405440: GYM101962 L Code Name Hummingbird

The SIA (Soteropolis Intelligence Agency) has just engaged in a new operation code-named Hummingbird. It is responsible for the investigation of illegal biological activities in greater Soteropolis area. Tico is the one responsible for building a team for the operation. $$$n$$$ agents will be designated to it, but first they must be given code names and then be arranged hierarchically.

More specifically, Tico will arrange those $$$n$$$ agents in a line and number them from 1 to $$$n$$$, left to right. Right after that he will pick a code name for each one of the agents. The agent $$$i$$$ will receive a non-empty code name with at most $$$a_i$$$ characters. A code name is a string composed of:

• Zero or more digits from 0 to 9;
• At least one character from a set $$$S$$$ of special characters (this set doesn't contain digits from 0 to 9). The characters of this set form a total order. Therefore, given two distinct special characters $$$a, b$$$, we can say that $$$a < b$$$ or $$$b < a$$$.

Tico says that the strong character of a code name is the special character which is greater than all the others. For example, if we take $$$S$$$ as the set of English characters, the strong character of 4ak2k is k.

After that, Tico will choose a direct supervisor for each of the agents in such a way that the following properties are met:

• Each agent should have as a supervisor another agent, except for one of them, which will be the leader of the operation;
• Every agent should directly supervise at most two other agents;
• An agent can't (directly or indirectly) supervise himself. Therefore, the supervising relation forms a rooted binary tree;
• For each agent $$$i$$$, let $$$s_1, s_2, \dots, s_k$$$ be the ordered sequence of agents directly or indirectly supervised by him. If $$$s$$$ is non-empty, then $$$max(s_k, i) - min(s_1, i)$$$ should be equal to $$$k$$$. In other words, every sub-tree of this tree must be formed by agents from a contiguous subsequence of $$$1, 2, \dots, n$$$;
• The strong character of an agent's code name should be no smaller than the strong characters of the code names of the agents he supervise.

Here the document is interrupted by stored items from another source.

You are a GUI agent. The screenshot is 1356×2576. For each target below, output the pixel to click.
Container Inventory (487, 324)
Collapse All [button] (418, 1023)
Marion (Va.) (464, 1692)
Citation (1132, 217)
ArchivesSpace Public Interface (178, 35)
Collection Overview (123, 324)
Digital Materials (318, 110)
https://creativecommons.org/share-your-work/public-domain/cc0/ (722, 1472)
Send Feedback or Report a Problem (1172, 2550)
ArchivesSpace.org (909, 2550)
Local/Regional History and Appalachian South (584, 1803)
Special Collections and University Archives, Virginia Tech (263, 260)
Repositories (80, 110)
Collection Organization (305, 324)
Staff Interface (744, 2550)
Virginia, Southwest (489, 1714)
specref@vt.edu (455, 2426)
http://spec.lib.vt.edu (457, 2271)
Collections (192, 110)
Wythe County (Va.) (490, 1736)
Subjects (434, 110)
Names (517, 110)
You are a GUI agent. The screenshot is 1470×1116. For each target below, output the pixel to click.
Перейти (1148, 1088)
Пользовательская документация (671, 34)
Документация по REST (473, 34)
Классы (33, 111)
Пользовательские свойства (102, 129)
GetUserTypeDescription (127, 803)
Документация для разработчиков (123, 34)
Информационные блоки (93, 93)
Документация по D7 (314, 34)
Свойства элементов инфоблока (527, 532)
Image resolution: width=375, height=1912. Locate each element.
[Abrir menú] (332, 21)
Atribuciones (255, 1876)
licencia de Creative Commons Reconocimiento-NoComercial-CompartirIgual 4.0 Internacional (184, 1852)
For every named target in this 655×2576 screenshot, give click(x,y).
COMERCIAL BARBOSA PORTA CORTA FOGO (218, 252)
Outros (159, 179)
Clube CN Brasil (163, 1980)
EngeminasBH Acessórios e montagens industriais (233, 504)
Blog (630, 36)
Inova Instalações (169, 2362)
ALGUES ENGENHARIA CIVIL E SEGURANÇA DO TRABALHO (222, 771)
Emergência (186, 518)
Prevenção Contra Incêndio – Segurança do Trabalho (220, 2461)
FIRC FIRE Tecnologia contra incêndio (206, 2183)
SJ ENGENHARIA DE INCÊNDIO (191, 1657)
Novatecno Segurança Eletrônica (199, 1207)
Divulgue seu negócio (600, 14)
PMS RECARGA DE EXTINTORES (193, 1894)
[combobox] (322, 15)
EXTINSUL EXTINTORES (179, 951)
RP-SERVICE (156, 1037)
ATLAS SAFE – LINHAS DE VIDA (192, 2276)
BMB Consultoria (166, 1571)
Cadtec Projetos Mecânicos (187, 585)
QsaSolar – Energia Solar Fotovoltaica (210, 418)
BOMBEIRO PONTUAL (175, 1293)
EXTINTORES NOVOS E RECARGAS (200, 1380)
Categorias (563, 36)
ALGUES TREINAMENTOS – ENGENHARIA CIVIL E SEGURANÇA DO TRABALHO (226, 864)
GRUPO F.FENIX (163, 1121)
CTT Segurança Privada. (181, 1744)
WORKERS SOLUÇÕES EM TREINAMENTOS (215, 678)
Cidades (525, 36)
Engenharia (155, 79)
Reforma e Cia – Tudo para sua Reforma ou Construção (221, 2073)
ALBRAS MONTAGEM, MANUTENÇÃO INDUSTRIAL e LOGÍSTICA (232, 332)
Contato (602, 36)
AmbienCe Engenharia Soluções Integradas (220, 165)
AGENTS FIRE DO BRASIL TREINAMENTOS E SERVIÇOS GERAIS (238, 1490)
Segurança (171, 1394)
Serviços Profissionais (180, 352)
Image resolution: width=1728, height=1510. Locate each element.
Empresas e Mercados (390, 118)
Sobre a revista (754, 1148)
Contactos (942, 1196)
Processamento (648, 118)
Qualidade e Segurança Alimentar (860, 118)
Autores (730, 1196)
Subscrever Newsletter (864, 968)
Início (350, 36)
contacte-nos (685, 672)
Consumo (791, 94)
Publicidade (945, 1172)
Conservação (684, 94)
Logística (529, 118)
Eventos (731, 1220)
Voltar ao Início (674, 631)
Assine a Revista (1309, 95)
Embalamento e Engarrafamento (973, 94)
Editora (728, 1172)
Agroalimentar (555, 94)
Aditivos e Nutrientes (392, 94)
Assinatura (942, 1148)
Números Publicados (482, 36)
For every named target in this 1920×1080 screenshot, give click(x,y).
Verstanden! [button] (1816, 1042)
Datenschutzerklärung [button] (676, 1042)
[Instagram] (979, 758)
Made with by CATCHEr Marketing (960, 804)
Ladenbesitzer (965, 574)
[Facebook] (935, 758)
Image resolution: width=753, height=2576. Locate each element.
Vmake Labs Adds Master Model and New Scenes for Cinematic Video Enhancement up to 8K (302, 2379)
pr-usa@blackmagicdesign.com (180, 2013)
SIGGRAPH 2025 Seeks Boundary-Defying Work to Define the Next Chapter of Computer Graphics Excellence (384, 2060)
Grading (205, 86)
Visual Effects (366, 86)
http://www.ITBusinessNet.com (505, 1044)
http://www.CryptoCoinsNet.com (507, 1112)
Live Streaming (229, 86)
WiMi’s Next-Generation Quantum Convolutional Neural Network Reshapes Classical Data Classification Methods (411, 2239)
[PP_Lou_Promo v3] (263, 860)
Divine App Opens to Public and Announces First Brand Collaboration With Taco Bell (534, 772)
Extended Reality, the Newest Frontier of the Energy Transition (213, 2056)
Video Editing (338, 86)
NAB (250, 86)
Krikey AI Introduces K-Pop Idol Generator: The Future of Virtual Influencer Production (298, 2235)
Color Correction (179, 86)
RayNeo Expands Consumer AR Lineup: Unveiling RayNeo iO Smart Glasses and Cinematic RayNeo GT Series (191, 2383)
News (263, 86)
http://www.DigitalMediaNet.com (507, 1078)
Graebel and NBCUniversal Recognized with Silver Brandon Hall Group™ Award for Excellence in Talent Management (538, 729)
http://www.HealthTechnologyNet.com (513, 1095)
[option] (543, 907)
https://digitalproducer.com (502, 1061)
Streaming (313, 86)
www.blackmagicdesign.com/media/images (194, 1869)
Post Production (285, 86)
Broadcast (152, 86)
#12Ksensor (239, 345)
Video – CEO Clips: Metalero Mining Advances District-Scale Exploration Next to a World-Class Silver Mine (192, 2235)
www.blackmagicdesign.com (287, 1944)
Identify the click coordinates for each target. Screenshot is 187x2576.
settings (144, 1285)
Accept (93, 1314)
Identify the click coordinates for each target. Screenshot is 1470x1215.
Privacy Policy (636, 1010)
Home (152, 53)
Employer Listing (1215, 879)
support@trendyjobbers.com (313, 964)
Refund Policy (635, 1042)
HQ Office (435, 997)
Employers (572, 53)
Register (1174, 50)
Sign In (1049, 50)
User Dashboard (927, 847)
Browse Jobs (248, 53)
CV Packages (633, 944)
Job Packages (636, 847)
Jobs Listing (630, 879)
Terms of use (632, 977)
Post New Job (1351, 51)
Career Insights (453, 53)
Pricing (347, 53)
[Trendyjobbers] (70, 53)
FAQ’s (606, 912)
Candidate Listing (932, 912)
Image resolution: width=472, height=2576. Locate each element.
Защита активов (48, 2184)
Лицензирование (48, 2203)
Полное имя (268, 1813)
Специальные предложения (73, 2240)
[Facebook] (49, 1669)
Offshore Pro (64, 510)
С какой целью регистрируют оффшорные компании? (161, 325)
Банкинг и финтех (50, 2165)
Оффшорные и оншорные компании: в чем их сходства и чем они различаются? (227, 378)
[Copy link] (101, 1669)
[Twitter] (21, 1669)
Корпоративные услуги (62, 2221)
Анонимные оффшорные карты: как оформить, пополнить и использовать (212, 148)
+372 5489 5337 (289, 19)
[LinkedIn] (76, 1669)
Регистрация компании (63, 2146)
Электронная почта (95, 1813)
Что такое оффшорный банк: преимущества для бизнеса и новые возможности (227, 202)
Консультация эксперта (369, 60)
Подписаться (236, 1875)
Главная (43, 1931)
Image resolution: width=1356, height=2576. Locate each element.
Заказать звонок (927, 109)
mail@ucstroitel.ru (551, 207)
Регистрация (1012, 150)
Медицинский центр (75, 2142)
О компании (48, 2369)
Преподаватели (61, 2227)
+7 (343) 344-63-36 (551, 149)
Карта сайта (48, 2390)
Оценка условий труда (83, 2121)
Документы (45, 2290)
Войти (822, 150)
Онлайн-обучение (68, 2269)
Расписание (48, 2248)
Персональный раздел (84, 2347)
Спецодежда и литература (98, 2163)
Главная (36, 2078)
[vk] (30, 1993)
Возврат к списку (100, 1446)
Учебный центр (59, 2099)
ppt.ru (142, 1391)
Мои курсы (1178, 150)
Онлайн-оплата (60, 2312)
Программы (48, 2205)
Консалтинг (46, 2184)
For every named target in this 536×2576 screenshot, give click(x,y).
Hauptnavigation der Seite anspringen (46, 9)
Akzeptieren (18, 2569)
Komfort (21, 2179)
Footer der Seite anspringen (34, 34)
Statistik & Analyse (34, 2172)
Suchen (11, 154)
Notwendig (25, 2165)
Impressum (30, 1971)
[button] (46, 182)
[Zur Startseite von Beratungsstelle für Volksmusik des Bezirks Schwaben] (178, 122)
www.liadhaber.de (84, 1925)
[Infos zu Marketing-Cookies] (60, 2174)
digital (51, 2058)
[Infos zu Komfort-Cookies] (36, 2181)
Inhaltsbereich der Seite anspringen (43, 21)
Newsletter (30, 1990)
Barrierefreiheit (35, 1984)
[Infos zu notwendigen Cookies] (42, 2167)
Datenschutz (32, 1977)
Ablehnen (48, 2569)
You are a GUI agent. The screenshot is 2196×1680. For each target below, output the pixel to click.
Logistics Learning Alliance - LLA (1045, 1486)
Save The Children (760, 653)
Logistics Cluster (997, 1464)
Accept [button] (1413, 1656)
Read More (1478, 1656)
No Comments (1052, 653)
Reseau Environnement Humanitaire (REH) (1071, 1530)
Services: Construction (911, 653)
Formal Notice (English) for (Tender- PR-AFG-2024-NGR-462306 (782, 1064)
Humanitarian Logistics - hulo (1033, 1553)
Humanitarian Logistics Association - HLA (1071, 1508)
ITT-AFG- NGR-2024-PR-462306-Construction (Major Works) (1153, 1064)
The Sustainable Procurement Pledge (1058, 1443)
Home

Tico defines a team as a pair of sequences $$$(g, p)$$$ such all the properties above are met, where $$$g_i$$$ is the code name of the $$$i$$$-th agent and $$$p_i$$$ is the supervisor of the $$$i$$$-th agent (or 0 if he is the team leader).

Tico is interested in counting how many distinct teams he can get by picking code names and supervisors for the agents. More specifically, he wants to count that for many different sets $$$S$$$.

Two teams $$$(g, p), (t, s)$$$ are considered different iff there is an agent $$$i$$$ such that $$$g_i \neq t_i$$$ or $$$p_i \neq s_i$$$.

The first line contains two integers $$$n, Q$$$ ($$$1 \leq n \leq 50$$$; $$$1 \leq Q \leq 50000$$$) – the number of agents and the number of sets $$$S$$$ to be considered.

The second line contains $$$n$$$ integers. The $$$i$$$-th of them is $$$a_i$$$ ($$$1 \leq a_i \leq 5$$$) – the maximum length of the code name of the $$$i$$$-th agent.

Then $$$Q$$$ lines follow. The $$$i$$$-th of them contains the size $$$|S_i|$$$ of a set of special characters ($$$1 \leq |S_i| \leq 10^9$$$).

Print $$$Q$$$ lines with a single integer in each one of them. The $$$i$$$-th of those should contain how many distinct teams can be formed considering $$$S_i$$$ as the set of special characters.

Since those numbers can be huge, you should print the module $$$10^9+7$$$.

1 2
1
1
2

1
2

1 3
2
1
2
3

22
46
72

3 2
2 3 1
5
10

2540038
28724476

In the first case, the only possible code names for $$$|S|$$$ = 2 are a and b.

In the second case, for $$$|S| = 1$$$ we have the following strings in regex notation:

1. a
2. a[0-9]
3. [0-9]a
4. aa

Summing up to 22 possible code names.